→ DOCUMENT EXCERPT

----------

Why is the value of r in $r=\cos θ$ never negative?

Question

The graph of $r=\cos θ$ forms a circle with radius $.5$ and around $(1,0)$. However, in terms of Cartesian plane coordinates, why doesn't the $r$ value go into the second and third quadrants? Wouldn't $r$ be negative when $θ$ is in the second and third quadrants?

Answer 1

You are correct $r$ is negative when $\frac{\pi}{2} \leq \theta < \frac{3\pi}{2}$, but since $r$ is negative, it points in the opposite direction of the $\theta$. Thus, the point $(r,\theta)=(-1,\pi)$ does not map to $(x,y)=(-1,0)$, but to $(x,y) = (1,0)$

Answer 2

$r$ can be negative.

When $\theta$ is in Quadrant II or III, $r=\cos\theta$ is negative and the point is located in the opposite quadrant.

But as $\cos(\pi+\theta)=-\cos\theta$, $(r_0,\cos\theta_0)$ and $(-r_0,\cos(\theta_0+\pi))$ coincide.

Answer 3

I’d like you to first think of the equation $y=x^2$ in the Cartesian coordinate $(x,y)$-plane. That condition is a restriction over the plane that famously identifies those points whose $y$ value (height fron $x$ axis) is exactly the square of their $x$ value.

Now move back to polar coordinate $(r, \theta)$-plane. The equation $r = \cos\theta$ identifies those points whose $r$-value (distance from the origin) is exactly $\cos$ of their $\theta$ value (angle from $x$ axis). But $r$ is always greater than zero (and $\theta$ is always between $\pm\pi$), so the condition is not meaningless unless $\theta$ makes the cosine positive, that is $\theta$ is between $\pm\pi/2$.

You’d just gotten it the other way around.

---

ADDENDUM. (Technical) The reason why I require $r>0$ and $-\pi< \theta < \pi$ is because I want polar coordinates to be consistent with the usual definitions of curvilinear coordinates in analysis, or coordinate charts in differential geometry. I want my coordinates to be a homeomorphism between an open subset of the plane (in this case the plane without the negative $x$ axis and the origin) and another open subset of the plane ($(0,+\infty)\times(-\pi,+\pi)$), and in particular a bijection. Otherwise it would be meaningless to even say that the polar coordinates of a point on the plane are such and such, because multiple answers would do. Notice that my approach provides a sensible answer to the OP’s doubts without recurring to weird ideas such as “negative distance from the origin”.

----------

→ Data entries
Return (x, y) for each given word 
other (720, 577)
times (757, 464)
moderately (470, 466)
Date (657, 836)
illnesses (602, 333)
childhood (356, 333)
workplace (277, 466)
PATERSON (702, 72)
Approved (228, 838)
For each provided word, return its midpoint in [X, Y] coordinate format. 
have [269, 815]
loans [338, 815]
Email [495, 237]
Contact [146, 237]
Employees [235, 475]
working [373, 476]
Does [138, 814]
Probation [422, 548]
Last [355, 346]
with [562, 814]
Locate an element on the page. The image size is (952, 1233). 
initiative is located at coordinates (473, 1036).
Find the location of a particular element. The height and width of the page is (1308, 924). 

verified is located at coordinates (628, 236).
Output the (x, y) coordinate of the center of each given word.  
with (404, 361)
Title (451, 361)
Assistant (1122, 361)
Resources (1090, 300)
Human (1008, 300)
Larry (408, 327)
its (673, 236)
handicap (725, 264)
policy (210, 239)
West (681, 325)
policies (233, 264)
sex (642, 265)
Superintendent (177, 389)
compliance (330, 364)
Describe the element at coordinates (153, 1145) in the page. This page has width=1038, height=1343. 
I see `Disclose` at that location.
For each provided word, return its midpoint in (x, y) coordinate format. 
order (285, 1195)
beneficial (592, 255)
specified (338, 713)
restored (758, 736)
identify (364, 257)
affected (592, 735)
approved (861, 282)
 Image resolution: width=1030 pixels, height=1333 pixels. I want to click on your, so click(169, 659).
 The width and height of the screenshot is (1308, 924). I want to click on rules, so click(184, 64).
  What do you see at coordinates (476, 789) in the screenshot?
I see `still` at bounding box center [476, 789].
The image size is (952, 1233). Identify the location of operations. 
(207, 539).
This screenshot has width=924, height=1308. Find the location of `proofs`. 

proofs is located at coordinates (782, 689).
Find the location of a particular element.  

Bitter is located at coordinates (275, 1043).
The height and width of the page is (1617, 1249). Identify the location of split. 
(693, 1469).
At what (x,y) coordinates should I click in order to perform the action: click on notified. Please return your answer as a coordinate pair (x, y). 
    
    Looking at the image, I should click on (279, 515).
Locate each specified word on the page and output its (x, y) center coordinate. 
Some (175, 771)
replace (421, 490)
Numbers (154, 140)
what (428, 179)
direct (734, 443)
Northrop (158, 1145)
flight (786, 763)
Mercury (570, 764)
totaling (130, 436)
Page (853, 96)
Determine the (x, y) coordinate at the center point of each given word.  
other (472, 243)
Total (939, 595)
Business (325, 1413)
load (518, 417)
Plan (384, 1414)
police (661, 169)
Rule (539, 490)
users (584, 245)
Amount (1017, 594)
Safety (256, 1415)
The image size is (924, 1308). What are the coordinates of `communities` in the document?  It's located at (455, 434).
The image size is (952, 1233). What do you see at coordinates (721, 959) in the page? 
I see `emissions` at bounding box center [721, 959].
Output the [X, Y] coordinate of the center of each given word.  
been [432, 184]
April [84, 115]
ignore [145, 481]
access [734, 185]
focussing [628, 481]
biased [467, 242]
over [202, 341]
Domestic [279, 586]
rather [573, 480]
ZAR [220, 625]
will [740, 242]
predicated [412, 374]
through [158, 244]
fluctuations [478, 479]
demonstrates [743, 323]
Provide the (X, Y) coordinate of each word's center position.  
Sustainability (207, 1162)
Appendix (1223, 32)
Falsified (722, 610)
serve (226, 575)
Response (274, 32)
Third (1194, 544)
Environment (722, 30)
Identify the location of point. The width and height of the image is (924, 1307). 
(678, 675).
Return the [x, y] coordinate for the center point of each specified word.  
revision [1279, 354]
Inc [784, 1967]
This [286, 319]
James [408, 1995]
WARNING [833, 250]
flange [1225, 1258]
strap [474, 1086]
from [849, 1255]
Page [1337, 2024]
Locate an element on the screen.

----------

→ TASK STATEMENT
Please reproduce the part of the polar-coordinates thread between "When $\theta$ is" and "and $(-r_0,\cos(\theta_0+\pi))$ coincide.", inclusive.

→ TASK RESULT
When $\theta$ is in Quadrant II or III, $r=\cos\theta$ is negative and the point is located in the opposite quadrant.

But as $\cos(\pi+\theta)=-\cos\theta$, $(r_0,\cos\theta_0)$ and $(-r_0,\cos(\theta_0+\pi))$ coincide.